Polyadenylation maps enable the identification of isoform-dependent regulatory marks. (A–C) A total of 3270 genes containing both long and short forms that are genomically separated by at least 100 nts at their 3′ ends are used for the analysis. (A) Motifs that are preferentially located near polyadenylation sites (position 0), and are more prevalently used by either short (red) or long (blue) isoform.
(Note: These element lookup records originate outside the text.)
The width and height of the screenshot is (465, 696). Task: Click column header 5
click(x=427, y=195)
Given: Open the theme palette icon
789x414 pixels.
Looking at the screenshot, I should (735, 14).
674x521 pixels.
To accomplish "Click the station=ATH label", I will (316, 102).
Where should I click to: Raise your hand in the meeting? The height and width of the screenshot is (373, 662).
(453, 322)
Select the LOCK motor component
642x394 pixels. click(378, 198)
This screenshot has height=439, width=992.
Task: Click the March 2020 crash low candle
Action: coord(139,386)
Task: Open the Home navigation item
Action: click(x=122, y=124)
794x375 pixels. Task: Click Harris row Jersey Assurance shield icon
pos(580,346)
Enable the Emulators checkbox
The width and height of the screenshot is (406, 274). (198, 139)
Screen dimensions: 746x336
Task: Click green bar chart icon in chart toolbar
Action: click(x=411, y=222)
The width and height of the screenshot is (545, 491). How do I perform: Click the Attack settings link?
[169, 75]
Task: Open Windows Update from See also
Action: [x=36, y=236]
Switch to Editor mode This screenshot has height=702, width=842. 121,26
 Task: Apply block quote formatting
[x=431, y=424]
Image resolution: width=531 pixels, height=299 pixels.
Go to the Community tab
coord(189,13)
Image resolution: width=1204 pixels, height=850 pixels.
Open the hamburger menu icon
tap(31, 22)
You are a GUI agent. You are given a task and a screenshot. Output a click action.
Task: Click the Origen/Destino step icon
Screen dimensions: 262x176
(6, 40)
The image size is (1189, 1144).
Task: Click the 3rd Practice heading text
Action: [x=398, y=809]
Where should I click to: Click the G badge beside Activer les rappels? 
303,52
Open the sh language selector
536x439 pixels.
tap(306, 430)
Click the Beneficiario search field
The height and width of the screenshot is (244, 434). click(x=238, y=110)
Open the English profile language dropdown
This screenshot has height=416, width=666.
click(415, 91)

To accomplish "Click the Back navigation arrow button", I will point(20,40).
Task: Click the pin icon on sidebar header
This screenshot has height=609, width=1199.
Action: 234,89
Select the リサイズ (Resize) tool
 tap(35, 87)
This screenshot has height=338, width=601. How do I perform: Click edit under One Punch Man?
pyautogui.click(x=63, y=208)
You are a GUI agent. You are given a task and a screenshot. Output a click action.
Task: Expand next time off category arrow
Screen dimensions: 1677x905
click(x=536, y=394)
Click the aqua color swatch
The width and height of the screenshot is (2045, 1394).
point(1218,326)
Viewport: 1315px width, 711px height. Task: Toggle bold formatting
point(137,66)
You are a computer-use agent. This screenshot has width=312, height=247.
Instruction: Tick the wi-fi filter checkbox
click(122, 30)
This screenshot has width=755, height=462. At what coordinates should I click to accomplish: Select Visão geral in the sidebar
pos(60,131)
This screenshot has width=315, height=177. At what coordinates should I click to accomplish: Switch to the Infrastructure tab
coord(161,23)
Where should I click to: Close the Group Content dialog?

Readily noticeable locational preferences of the consensus motif, visible as peaks (arrows), are generally within ±20 nts of the polyadenylation sites. (B and C) Chip-Seq/RIP-Seq data comparisons of H3K36Me3 and Pabpc1 to their functional analogs (Pol2 and Elav1) in identical cell lines (B: HepG2, C: GM12878) suggest preferential marking of polyadenylation sites of short isoforms by H3K36Me3 and Pabpc1. The curves correspond to the distance distribution between the location of a given polyadenylation site and the nearest regulatory mark (H3K36Me3, Pol2, Pabpc1 and Elav1), as inferred using Chip-Seq/RIP-Seq.

Figure 5.

Illustration of xPAD. xPAD integrates the UCSC genome browser to provide a web-interface to visualize both the precise polyadenylation locations of different isoforms, as well as their expression levels across tissues of interest. The complete gene structure of POLR2K highlights the utility of DRS; in both normal and tumor tissues, all polyadenylation sites exclusively occur in the 3′ UTR of the gene and within the sense strand, and the 3′ end of the reads (green/red bars) mapping to the long isoform matches within 2 nts of the 3′ UTR polyadenylation site. Normal breast contains 120 reads of long, and 109 reads of short isoforms, whereas breast tumor contains 257 reads of short isoform, which is upregulated, and 134 reads of long isoform that is almost unchanged. For brevity, many additional features such as evolutionary conservation (bottom track) and methylation marks (not shown), which are available via the UCSC browser panel (right) are not illustrated.